Heading – Newton Abbot Town & GWR Museum

Atmospheric Event

Brunel’s connection with Newton Abbot is strong. While working on his Atmospheric Railway system, Brunel based himself in the town, using the Earl of Devon’s architect’s office. In this area of the South West, the atmospheric system is well known, but there is no physical representation of it to see. As a complex scientific principle, the atmospheric system is difficult to explain without a working model to demonstrate it in practise.

Newton Abbot Town & GWR Museum  - The atmospheric event in the gardens of Forde House.

The atmospheric event in the gardens of Forde House.

The Newton Abbot Town & GWR Museum decided to address this by creating a two-day Atmospheric Event to entertain and educate local people in how the atmospheric principle really worked.

### EXERCISE 1
Transcribe every one of the rows below line for line, with nothing changed.

### RECORDS FOR THIS EXERCISE

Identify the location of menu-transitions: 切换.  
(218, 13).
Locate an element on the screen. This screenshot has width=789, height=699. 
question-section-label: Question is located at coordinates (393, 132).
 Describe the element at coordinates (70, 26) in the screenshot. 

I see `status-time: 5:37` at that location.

### EXERCISE 2
From the Atmospheric Event text above, reproduce word for word the passage from "Heading – Newton" up to and including "principle really worked.".

### RESPONSE AREA 1
Identify the location of menu-transitions: 切换.  
(218, 13).
Locate an element on the screen. This screenshot has width=789, height=699. 
question-section-label: Question is located at coordinates (393, 132).
 Describe the element at coordinates (70, 26) in the screenshot. 

I see `status-time: 5:37` at that location.

### RESPONSE AREA 2
Heading – Newton Abbot Town & GWR Museum

Atmospheric Event

Brunel’s connection with Newton Abbot is strong. While working on his Atmospheric Railway system, Brunel based himself in the town, using the Earl of Devon’s architect’s office. In this area of the South West, the atmospheric system is well known, but there is no physical representation of it to see. As a complex scientific principle, the atmospheric system is difficult to explain without a working model to demonstrate it in practise.

Newton Abbot Town & GWR Museum  - The atmospheric event in the gardens of Forde House.

The atmospheric event in the gardens of Forde House.

The Newton Abbot Town & GWR Museum decided to address this by creating a two-day Atmospheric Event to entertain and educate local people in how the atmospheric principle really worked.